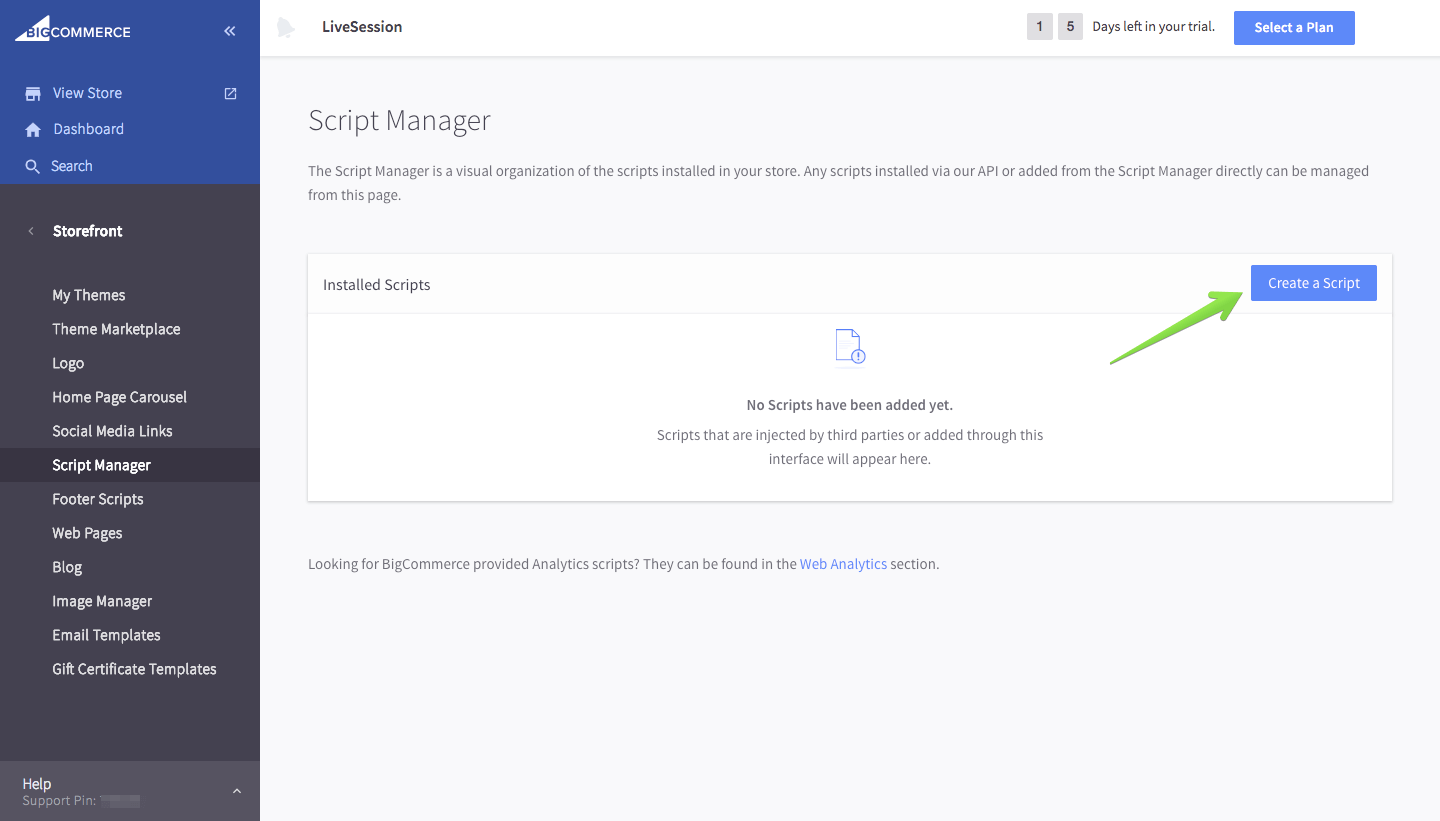Open the Theme Marketplace section
The width and height of the screenshot is (1440, 821).
[117, 328]

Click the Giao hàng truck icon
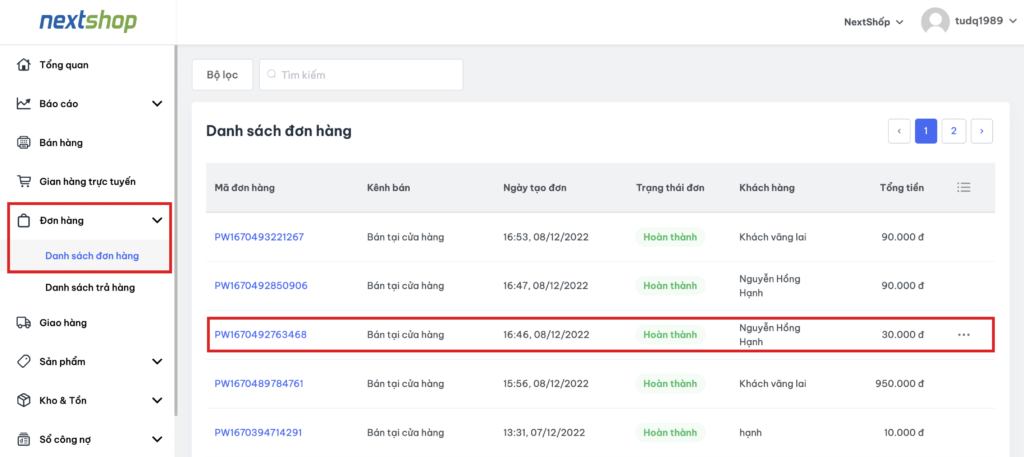tap(24, 322)
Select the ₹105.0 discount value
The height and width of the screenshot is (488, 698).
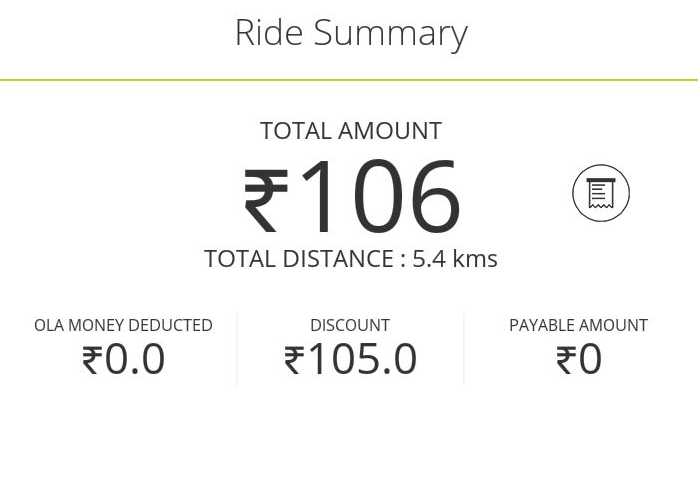point(350,358)
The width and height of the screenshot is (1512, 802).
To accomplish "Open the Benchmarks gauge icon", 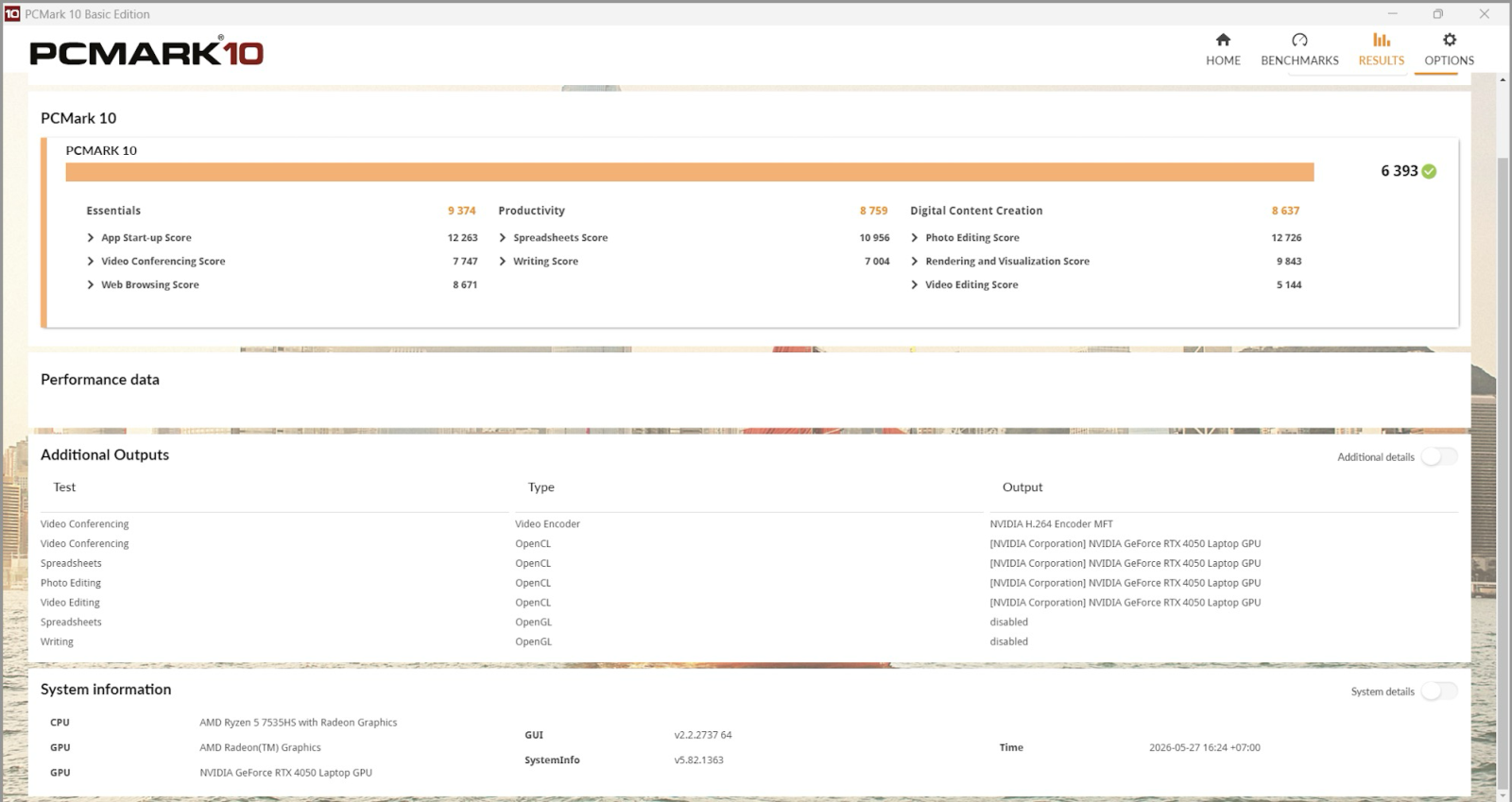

##############################

__Instructions to follow__. Print the entries above line for line, without any changes, and leave out the pictures.

__Answer to this task__.
Open the Theme Marketplace section
The width and height of the screenshot is (1440, 821).
[117, 328]

Click the Giao hàng truck icon
tap(24, 322)
Select the ₹105.0 discount value
The height and width of the screenshot is (488, 698).
point(350,358)
The width and height of the screenshot is (1512, 802).
To accomplish "Open the Benchmarks gauge icon", 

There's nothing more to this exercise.